Gerüchte um Merz-Rücktritt: CDU intern zerrissen über Kanzler-Frage
Laut Medienberichten gibt es interne Parteidiskussionen über einen möglichen Wechsel an der Spitze. Mehrere Nachrichtenquellen behaupten, einige Mitglieder hätten gefordert, Bundeskanzler Friedrich Merz durch den nordrhein-westfälischen Ministerpräsidenten Hendrik Wüst zu ersetzen.
Regierungssprecher Stefan Kornelius nahm direkt zu den Gerüchten Stellung.
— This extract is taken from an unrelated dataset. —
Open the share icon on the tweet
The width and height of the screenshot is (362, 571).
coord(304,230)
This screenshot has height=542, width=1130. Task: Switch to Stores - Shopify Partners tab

Er bezeichnete die Behauptungen als unbegründete Spekulationen und lehnte es ab, sich weiter zu deren Glaubwürdigkeit zu äußern. Kornelius vermied es zudem, direkte Kontakte zwischen Merz und Wüst zu bestätigen.
Der Sprecher betonte, die Bundesregierung konzentriere sich weiterhin auf ihre Reformagenda. Merz stehe weiterhin in engem Austausch mit der CDU-Führung und den Vorstandsmitgliedern, so Kornelius. Die Stimmung des Kanzlers beschrieb er als sehr positiv und konstruktiv.
Stefan Kornelius wiederholte, die Priorität der Regierung liege darin, die Reformpläne voranzutreiben. Die Berichte über einen Führungswechsel bleiben unverifiziert. Offizielle Stellungnahmen behandeln die Angelegenheit weiterhin als spekulativ.